In foto, una scena dello spettacolo La Bella Addormentata al Teatro Verdi di Trieste

Sulle note immortali di Pëtr Il’ič Čajkovskij questo dicembre il Teatro Verdi di Trieste ci presenta, con sei date consecutive, lo spettacolo La Bella Addormentata. A interpretare il balletto di repertorio del coreografo Marius Petipa è il corpo di ballo dell’Odessa National Academic Theater of Opera and Ballet (che conta ormai più di quindici produzioni), diretto da Olena Baranovska e accompagnato dall’Orchestra e Tecnici della Fondazione Teatro Lirico Giuseppe Verdi di Trieste, diretta da Igor Chernetski. Sul palcoscenico si esibiscono più di sessanta ballerini tra interpreti affermati internazionalmente e vincitori di numerosi concorsi in tutto il mondo. Questo profilo versatile e cosmopolita calza a pennello con il progetto del teatro triestino Verdi che, tramite nuove collaborazioni e co-produzioni straniere, quest’anno punta a una stagione lirica e di balletto che sappia combinare la tradizione con l’allargamento dei confini e delle visuali.

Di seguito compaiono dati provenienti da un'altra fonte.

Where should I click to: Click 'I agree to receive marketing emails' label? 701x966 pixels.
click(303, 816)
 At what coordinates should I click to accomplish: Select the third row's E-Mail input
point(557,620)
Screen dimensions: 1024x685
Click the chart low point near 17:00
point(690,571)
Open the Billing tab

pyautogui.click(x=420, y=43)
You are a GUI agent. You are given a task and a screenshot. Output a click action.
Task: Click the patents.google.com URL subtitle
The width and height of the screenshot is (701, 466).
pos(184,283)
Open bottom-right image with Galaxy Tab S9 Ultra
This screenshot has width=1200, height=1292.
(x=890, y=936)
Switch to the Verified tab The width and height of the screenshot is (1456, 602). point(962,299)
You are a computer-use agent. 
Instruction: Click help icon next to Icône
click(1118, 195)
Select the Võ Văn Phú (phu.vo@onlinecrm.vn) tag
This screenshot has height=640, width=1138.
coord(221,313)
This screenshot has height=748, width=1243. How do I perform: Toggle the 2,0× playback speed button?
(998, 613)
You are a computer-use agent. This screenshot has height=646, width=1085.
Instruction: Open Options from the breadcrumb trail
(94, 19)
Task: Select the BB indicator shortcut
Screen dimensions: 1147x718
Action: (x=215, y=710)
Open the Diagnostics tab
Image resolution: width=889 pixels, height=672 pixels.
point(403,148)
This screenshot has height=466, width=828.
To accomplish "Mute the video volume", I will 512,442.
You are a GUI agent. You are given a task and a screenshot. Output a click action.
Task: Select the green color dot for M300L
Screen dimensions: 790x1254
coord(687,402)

Ma quando nasce il balletto de La Bella Addormentata? Nel maggio 1888, quando Ivan Aleksandrović Vsevoložskij, il direttore dei teatri imperiali, ne propone la produzione a Čajkovskij ispirandosi al racconto di Charles Perrault; sarà il secondo di tre balletti di cui l’artista compone le musiche e verrà rappresentato per la prima volta a San Pietroburgo il 15 gennaio 1890, con enorme successo. Quest’opera sbarca a Trieste per la prima volta nel 1961, interpretata dall’International Ballet of the Marquise De Cuevas e successivamente solo nel 2012, dal Balletto dell’Opera di Kiev.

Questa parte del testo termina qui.